I Am Not Okay With This being axed by Netflix

Leonie Bellini isn't okay with the premature cancellation of Netflix's I Am Not Okay With This.

Leonie Bellini
26th August 2020
Credit: IMDb
They may have handed out the title-related jokes on a silver platter, but the COVID-related cancellation of an excellent Netflix show after just one season is not so funny.

An immediately likeable teen comedy-drama with a sci-fi twist, I Am Not Okay With This is yet another TV show to fall victim to Netflix’s sad flow of cancellations. According to Deadline, “uncertainty around production dates...coupled with unexpected budget increases due to COVID” led the streaming platform to axe the already-scripted second season.

I Am Not Okay With This follows 17-year-old Sydney after her father’s death, as she navigates suburban romance, school, her increasingly distant best friend, an annoying mother…oh yeah, and the sudden development of uncontrollable telekinesis.

I Am Not Okay With This had a driven plot and a multi-dimensional darker twist in the drama

The show succeeds in taking the best bits of 2018’s Everything Sucks! (also a Netflix original cancelled after one season), filled with awkward teen queerness, small-town angst and vintage aesthetics. But unlike the former, I Am Not Okay With This had a driven plot, and a multi-dimensional darker twist in the drama stemming from Sydney’s bumbling superpowers.

The show achieved a much sought-after thing in queer circles: lesbian representation that doesn’t lie completely in tragedy, nor in a dangerously glossy romanticising of homophobia (although the writing-in of slurs said by straight characters was definitely unnecessary). The on-screen portrayal of clumsily falling in love with your best friend, struggling with comp het and not feeling quite right with guys, the stereotypical but actually-kind-of-accurate lesbian predilection for cherry-flavoured lip balm are explored in all their messy guises.

Sofia Bryant and Sophia Lillis in I Am Not Okay With This
Credit: Netflix, IMDb

After only seven episodes of 20 minutes each, I was genuinely invested in the characters, eager for the development of the girls’ blurry platonic/romantic relationship. I was interested in the origins of Sydney’s powers and their connection to her father, and most of all desperate to know how she was going to get away with (spoiler alert) exploding someone’s head.

Credit: IMDb

Even the teen TV clichés of a “dear diary”-style narration and the gradual building of tension that peaks at homecoming, the concept of which to me, honestly, is still lost in translation, are freshened up with a sarcastic, off-kilter humour. The only characters that fall into vaguely annoying American comedy stereotypes are the men, especially Sydney’s wise-beyond-his-years younger brother, but even he is sweetly endearing at times. That’s not to say it’s perfect. Some episodes mull along predictably, the dialogue forced and best friend Dina’s character is nowhere near fleshed-out enough.
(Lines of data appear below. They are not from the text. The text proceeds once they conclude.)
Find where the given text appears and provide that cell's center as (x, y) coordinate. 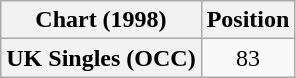
83 (248, 58)
Position (248, 20)
UK Singles (OCC) (101, 58)
Chart (1998) (101, 20)
Scan for the cell matching the given text and deliver its (X, Y) coordinate at center. 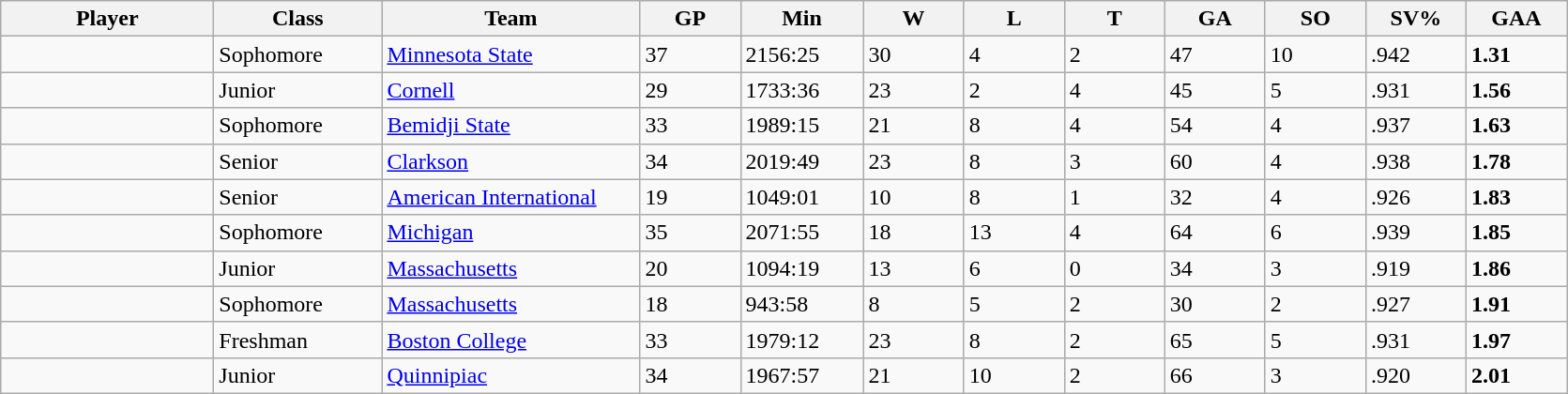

The voiceovers at times veer into cringey and unnecessary, when the sentiments are displayed right there on the actors’ faces.

It showed its true potential in an exciting and enjoyable finale episode that leaves endless narrative and comedic possibilities

But, in a sea of edgy teen dramas with aesthetic stills and cynical quotes designed to be plastered all over Tumblr (think Riverdale, 13 Reasons Why…), it’s a real disappointment to bin a series with so much more room to grow. It showed its true potential in an exciting and enjoyable finale episode that leaves endless narrative and comedic possibilities.

For Netflix, I Am Not Okay With This was a necessary lost cog in their post-COVID money making machine. But for audiences, it achieved an endearing balance of beloved cliché and genuinely smart, witty drama, exploring that universal experience of being an angsty queer teen girl…with superpowers.